You are super close.

timestamp = seconds.microseconds since the epoc (usually jan 1 1970) - But time might not be the epoc. Maybe time since the date at the top of the file. Still in the seconds.microseconds format
1 = bus number I _think_
3 digit hex id = CAN frame ID
Rx = yes, it was a received can frame
D = Not sure totally (but I suspect it doesn't matter)
8 = Number of bytes received (in this case since its an Rx frame)
x Hex pairs (matching the length in the previous field) = The bytes of can data

chris.


----------



## bwilson4web (Mar 4, 2019)

Thanks Chris,

I was able to transfer the .asc file to and from my Mac and with a smaller file, get CSV files that helped map the fields I was interested.

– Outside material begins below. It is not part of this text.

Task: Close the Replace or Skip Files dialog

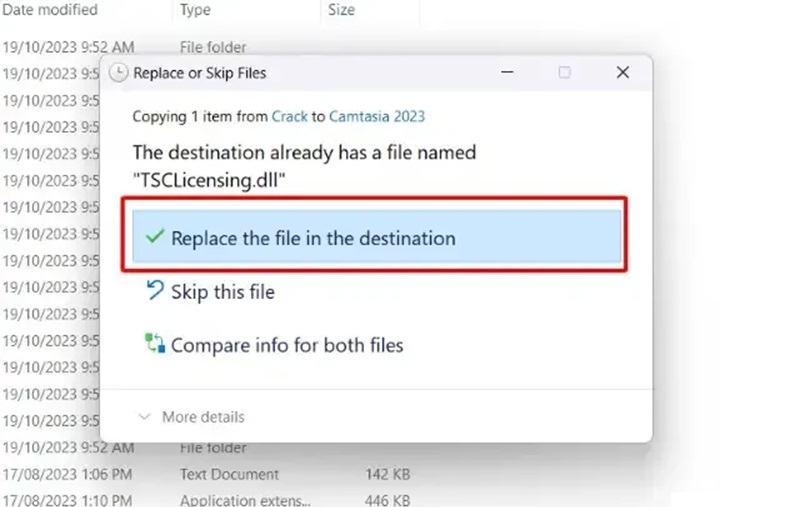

So I was able to generate this charging curve at the Athens, 150 kW Supercharger:








This will allow me to generate a series of functions that define the charge curve:

0-90 seconds - ramp up to peak charge rate limited by Supercharger and vehicle
91-180 seconds - peak charge interval
181-1101 seconds - the ramp down curve to vehicle charge limit (67%)
I've also figured out how to pass files between my iPhone and PowerBook. This will lead to faster processing and selecting just the data I'm interested.


----------



## JWardell (May 9, 2016)

Remember you can always use SavvyCAN from @Collin80 to convert file formats, and export to csv etc (as well as generate graphs)

https://www.savvycan.com


----------